> [What the exercise asks] Reproduce the records below exactly as they appear.

(Records drawn from a dataset)
—————
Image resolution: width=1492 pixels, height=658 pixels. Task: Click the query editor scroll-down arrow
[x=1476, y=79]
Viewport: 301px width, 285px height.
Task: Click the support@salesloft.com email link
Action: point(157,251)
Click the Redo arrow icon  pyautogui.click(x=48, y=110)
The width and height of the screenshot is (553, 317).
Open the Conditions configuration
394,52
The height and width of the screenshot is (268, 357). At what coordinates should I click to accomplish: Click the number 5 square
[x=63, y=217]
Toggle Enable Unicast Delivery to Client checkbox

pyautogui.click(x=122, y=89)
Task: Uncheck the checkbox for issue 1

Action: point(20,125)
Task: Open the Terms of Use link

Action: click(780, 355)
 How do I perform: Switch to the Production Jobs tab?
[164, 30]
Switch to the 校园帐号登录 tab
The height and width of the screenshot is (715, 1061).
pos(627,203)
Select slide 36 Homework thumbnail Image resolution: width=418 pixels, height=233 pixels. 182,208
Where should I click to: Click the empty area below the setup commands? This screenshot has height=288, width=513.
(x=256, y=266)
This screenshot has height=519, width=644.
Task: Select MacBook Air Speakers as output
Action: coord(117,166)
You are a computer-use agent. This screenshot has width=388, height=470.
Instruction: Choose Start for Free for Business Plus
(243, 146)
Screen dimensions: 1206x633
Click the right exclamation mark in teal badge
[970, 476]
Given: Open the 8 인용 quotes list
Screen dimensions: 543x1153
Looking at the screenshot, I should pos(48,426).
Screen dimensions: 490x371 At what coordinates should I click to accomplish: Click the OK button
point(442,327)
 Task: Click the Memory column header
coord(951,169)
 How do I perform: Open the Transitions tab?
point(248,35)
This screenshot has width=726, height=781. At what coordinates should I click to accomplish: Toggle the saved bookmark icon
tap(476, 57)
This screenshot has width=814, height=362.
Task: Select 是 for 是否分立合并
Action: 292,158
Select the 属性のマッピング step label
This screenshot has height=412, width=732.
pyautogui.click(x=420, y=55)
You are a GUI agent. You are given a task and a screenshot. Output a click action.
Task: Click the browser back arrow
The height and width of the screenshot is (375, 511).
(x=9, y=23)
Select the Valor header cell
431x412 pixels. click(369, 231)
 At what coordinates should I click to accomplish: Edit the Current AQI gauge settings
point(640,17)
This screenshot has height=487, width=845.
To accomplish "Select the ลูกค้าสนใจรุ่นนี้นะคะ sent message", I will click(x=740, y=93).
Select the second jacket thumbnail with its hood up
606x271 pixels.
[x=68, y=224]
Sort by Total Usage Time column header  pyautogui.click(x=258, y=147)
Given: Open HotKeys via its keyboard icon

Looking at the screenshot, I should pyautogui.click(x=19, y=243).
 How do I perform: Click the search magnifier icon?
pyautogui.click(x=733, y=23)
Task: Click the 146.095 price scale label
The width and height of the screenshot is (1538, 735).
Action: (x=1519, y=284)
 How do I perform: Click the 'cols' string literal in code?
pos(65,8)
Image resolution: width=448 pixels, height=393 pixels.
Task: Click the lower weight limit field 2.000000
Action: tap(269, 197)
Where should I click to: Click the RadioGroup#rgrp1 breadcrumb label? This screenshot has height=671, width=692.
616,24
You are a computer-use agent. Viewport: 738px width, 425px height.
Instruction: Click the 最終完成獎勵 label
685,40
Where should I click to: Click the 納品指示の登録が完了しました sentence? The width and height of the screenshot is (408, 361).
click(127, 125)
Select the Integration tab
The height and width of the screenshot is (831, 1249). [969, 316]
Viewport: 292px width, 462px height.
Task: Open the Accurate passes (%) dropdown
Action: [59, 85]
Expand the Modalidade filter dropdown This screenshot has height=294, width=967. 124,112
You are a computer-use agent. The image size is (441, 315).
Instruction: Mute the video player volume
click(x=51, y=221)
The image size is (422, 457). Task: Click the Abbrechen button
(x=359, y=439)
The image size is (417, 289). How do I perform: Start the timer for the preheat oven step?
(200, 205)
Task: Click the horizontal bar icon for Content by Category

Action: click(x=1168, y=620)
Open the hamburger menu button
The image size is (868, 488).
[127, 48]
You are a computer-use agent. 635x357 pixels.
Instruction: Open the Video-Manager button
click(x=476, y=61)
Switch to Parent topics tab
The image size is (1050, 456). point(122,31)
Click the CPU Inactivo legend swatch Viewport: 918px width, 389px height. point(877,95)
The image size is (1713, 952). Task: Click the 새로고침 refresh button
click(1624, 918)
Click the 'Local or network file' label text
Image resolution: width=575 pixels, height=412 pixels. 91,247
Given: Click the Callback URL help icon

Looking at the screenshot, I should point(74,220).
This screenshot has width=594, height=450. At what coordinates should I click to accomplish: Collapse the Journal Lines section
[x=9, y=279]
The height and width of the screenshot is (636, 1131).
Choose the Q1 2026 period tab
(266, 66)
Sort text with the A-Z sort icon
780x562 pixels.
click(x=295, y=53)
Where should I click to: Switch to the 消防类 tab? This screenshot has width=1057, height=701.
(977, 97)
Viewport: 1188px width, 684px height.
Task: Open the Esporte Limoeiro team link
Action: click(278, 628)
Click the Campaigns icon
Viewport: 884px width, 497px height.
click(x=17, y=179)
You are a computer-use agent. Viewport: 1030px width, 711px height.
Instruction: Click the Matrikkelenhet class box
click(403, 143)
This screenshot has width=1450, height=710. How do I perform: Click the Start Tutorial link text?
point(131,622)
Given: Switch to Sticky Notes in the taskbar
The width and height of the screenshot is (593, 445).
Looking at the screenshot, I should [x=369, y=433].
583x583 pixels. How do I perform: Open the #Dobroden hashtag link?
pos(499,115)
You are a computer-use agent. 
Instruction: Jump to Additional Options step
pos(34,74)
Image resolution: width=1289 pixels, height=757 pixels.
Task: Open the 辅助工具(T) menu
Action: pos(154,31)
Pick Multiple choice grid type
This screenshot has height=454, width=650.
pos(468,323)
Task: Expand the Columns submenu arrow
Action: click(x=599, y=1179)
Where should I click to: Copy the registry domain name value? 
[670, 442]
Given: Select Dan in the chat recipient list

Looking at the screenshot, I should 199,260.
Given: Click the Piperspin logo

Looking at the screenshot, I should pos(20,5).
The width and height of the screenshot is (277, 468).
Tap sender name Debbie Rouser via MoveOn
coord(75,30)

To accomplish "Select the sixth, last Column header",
—————
> [Answer section]
Image resolution: width=1492 pixels, height=658 pixels. Task: Click the query editor scroll-down arrow
[x=1476, y=79]
Viewport: 301px width, 285px height.
Task: Click the support@salesloft.com email link
Action: point(157,251)
Click the Redo arrow icon  pyautogui.click(x=48, y=110)
The width and height of the screenshot is (553, 317).
Open the Conditions configuration
394,52
The height and width of the screenshot is (268, 357). At what coordinates should I click to accomplish: Click the number 5 square
[x=63, y=217]
Toggle Enable Unicast Delivery to Client checkbox

pyautogui.click(x=122, y=89)
Task: Uncheck the checkbox for issue 1

Action: point(20,125)
Task: Open the Terms of Use link

Action: click(780, 355)
 How do I perform: Switch to the Production Jobs tab?
[164, 30]
Switch to the 校园帐号登录 tab
The height and width of the screenshot is (715, 1061).
pos(627,203)
Select slide 36 Homework thumbnail Image resolution: width=418 pixels, height=233 pixels. 182,208
Where should I click to: Click the empty area below the setup commands? This screenshot has height=288, width=513.
(x=256, y=266)
This screenshot has height=519, width=644.
Task: Select MacBook Air Speakers as output
Action: coord(117,166)
You are a computer-use agent. This screenshot has width=388, height=470.
Instruction: Choose Start for Free for Business Plus
(243, 146)
Screen dimensions: 1206x633
Click the right exclamation mark in teal badge
[970, 476]
Given: Open the 8 인용 quotes list
Screen dimensions: 543x1153
Looking at the screenshot, I should pos(48,426).
Screen dimensions: 490x371 At what coordinates should I click to accomplish: Click the OK button
point(442,327)
 Task: Click the Memory column header
coord(951,169)
 How do I perform: Open the Transitions tab?
point(248,35)
This screenshot has width=726, height=781. At what coordinates should I click to accomplish: Toggle the saved bookmark icon
tap(476, 57)
This screenshot has width=814, height=362.
Task: Select 是 for 是否分立合并
Action: 292,158
Select the 属性のマッピング step label
This screenshot has height=412, width=732.
pyautogui.click(x=420, y=55)
You are a GUI agent. You are given a task and a screenshot. Output a click action.
Task: Click the browser back arrow
The height and width of the screenshot is (375, 511).
(x=9, y=23)
Select the Valor header cell
431x412 pixels. click(369, 231)
 At what coordinates should I click to accomplish: Edit the Current AQI gauge settings
point(640,17)
This screenshot has height=487, width=845.
To accomplish "Select the ลูกค้าสนใจรุ่นนี้นะคะ sent message", I will click(x=740, y=93).
Select the second jacket thumbnail with its hood up
606x271 pixels.
[x=68, y=224]
Sort by Total Usage Time column header  pyautogui.click(x=258, y=147)
Given: Open HotKeys via its keyboard icon

Looking at the screenshot, I should pyautogui.click(x=19, y=243).
 How do I perform: Click the search magnifier icon?
pyautogui.click(x=733, y=23)
Task: Click the 146.095 price scale label
The width and height of the screenshot is (1538, 735).
Action: (x=1519, y=284)
 How do I perform: Click the 'cols' string literal in code?
pos(65,8)
Image resolution: width=448 pixels, height=393 pixels.
Task: Click the lower weight limit field 2.000000
Action: tap(269, 197)
Where should I click to: Click the RadioGroup#rgrp1 breadcrumb label? This screenshot has height=671, width=692.
616,24
You are a computer-use agent. Viewport: 738px width, 425px height.
Instruction: Click the 最終完成獎勵 label
685,40
Where should I click to: Click the 納品指示の登録が完了しました sentence? The width and height of the screenshot is (408, 361).
click(127, 125)
Select the Integration tab
The height and width of the screenshot is (831, 1249). [969, 316]
Viewport: 292px width, 462px height.
Task: Open the Accurate passes (%) dropdown
Action: [59, 85]
Expand the Modalidade filter dropdown This screenshot has height=294, width=967. 124,112
You are a computer-use agent. The image size is (441, 315).
Instruction: Mute the video player volume
click(x=51, y=221)
The image size is (422, 457). Task: Click the Abbrechen button
(x=359, y=439)
The image size is (417, 289). How do I perform: Start the timer for the preheat oven step?
(200, 205)
Task: Click the horizontal bar icon for Content by Category

Action: click(x=1168, y=620)
Open the hamburger menu button
The image size is (868, 488).
[127, 48]
You are a computer-use agent. 635x357 pixels.
Instruction: Open the Video-Manager button
click(x=476, y=61)
Switch to Parent topics tab
The image size is (1050, 456). point(122,31)
Click the CPU Inactivo legend swatch Viewport: 918px width, 389px height. point(877,95)
The image size is (1713, 952). Task: Click the 새로고침 refresh button
click(1624, 918)
Click the 'Local or network file' label text
Image resolution: width=575 pixels, height=412 pixels. 91,247
Given: Click the Callback URL help icon

Looking at the screenshot, I should point(74,220).
This screenshot has width=594, height=450. At what coordinates should I click to accomplish: Collapse the Journal Lines section
[x=9, y=279]
The height and width of the screenshot is (636, 1131).
Choose the Q1 2026 period tab
(266, 66)
Sort text with the A-Z sort icon
780x562 pixels.
click(x=295, y=53)
Where should I click to: Switch to the 消防类 tab? This screenshot has width=1057, height=701.
(977, 97)
Viewport: 1188px width, 684px height.
Task: Open the Esporte Limoeiro team link
Action: click(278, 628)
Click the Campaigns icon
Viewport: 884px width, 497px height.
click(x=17, y=179)
You are a computer-use agent. Viewport: 1030px width, 711px height.
Instruction: Click the Matrikkelenhet class box
click(403, 143)
This screenshot has width=1450, height=710. How do I perform: Click the Start Tutorial link text?
point(131,622)
Given: Switch to Sticky Notes in the taskbar
The width and height of the screenshot is (593, 445).
Looking at the screenshot, I should [x=369, y=433].
583x583 pixels. How do I perform: Open the #Dobroden hashtag link?
pos(499,115)
You are a computer-use agent. 
Instruction: Jump to Additional Options step
pos(34,74)
Image resolution: width=1289 pixels, height=757 pixels.
Task: Open the 辅助工具(T) menu
Action: pos(154,31)
Pick Multiple choice grid type
This screenshot has height=454, width=650.
pos(468,323)
Task: Expand the Columns submenu arrow
Action: click(x=599, y=1179)
Where should I click to: Copy the registry domain name value? 
[670, 442]
Given: Select Dan in the chat recipient list

Looking at the screenshot, I should 199,260.
Given: Click the Piperspin logo

Looking at the screenshot, I should pos(20,5).
The width and height of the screenshot is (277, 468).
Tap sender name Debbie Rouser via MoveOn
coord(75,30)

To accomplish "Select the sixth, last Column header",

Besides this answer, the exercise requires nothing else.